Critical Support Levels Define Near-Term Outlook
Technical analysis has found two important support zones that will affect the short-term direction of Bitcoin. According to cost-basis distribution statistics from Glassnode, there are a lot of investors that have positions around the $117,500 and $114,500 levels.
Around the $117,500 level, almost 72,900 BTC were bought, while around the $114,500 level, 56,201 BTC were bought.
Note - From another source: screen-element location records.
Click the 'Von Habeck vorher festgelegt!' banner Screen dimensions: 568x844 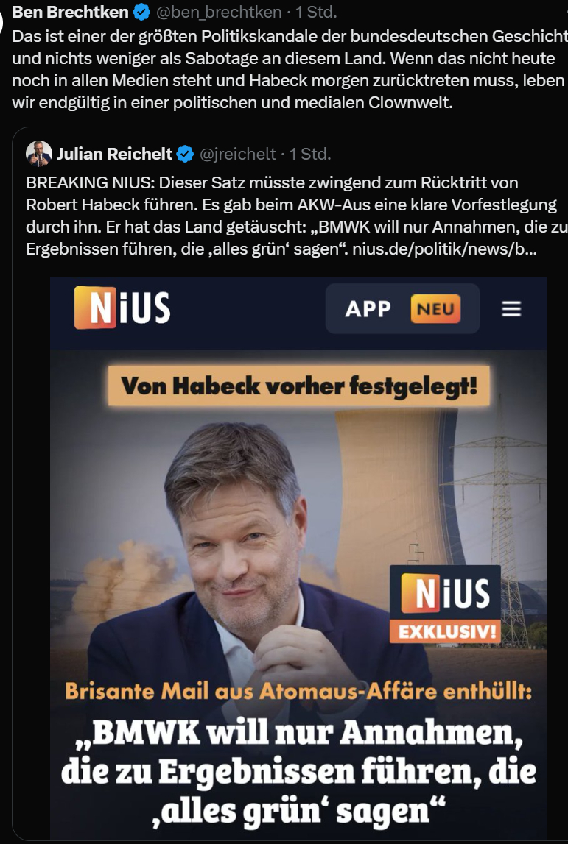(298, 386)
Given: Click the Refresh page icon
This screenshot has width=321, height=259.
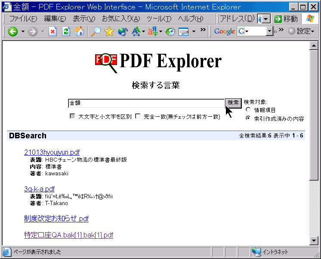Looking at the screenshot, I should tap(66, 31).
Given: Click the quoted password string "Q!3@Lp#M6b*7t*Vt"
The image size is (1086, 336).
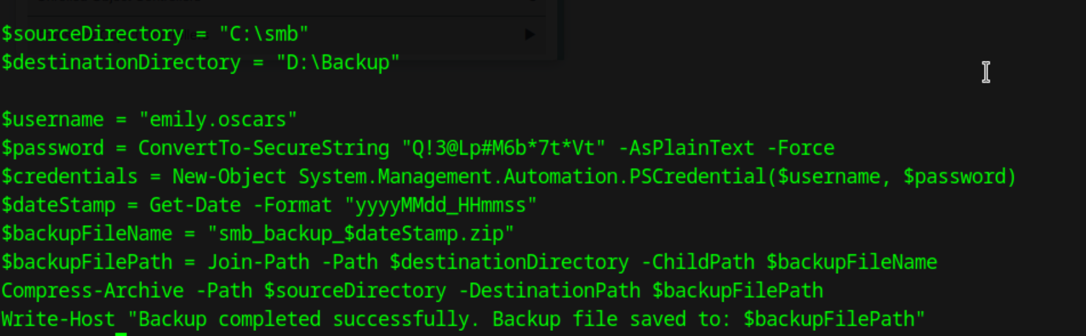Looking at the screenshot, I should 504,148.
These price levels could be very helpful since investors who are making money may protect these levels by buying more.
But if the price drops below $114,500, it might start a further downturn because there don’t seem to be any strong support levels below this important level.
Q4 Rally Still Possible Despite Near-Term Weakness
Even while the short-term outlook is negative, several analysts are still hopeful for a solid fourth quarter. Trader Daan Crypto Trades said that Bitcoin hasn’t had two “green” months in a row in August and September, which might mean that seasonal tendencies could help a rally at the conclusion of the year.
The analysis said, “Any bigger flushes in the next 1–2 months would be welcome and could very well be the last bigger dip for the Q4 end of the year rally.” This means that the current weakness could lead to explosive growth toward the end of the year.
According to historical statistics from CoinGlass, BTC gained 2.1% in August, which is already more than the 1.8% historical average. September usually sees a 3.8% drop, though.
Bitcoin Price Prediction and Market Outlook
Bitcoin looks like it’s going to have a big correction in the next few weeks based on a combination of technical indications, historical trends, and on-chain data. The most likely thing to happen is:
In the next week or two, there will be more selling pressure, with the first support tests between $117,500 and $114,500.
In the medium term (1–2 months): If wave analysis is correct, there might be a correction to the $89,000-$77,000 level.
Long-term (Q4 2025): The bull trend might start up again, with aims perhaps reaching $150,000 to $160,000.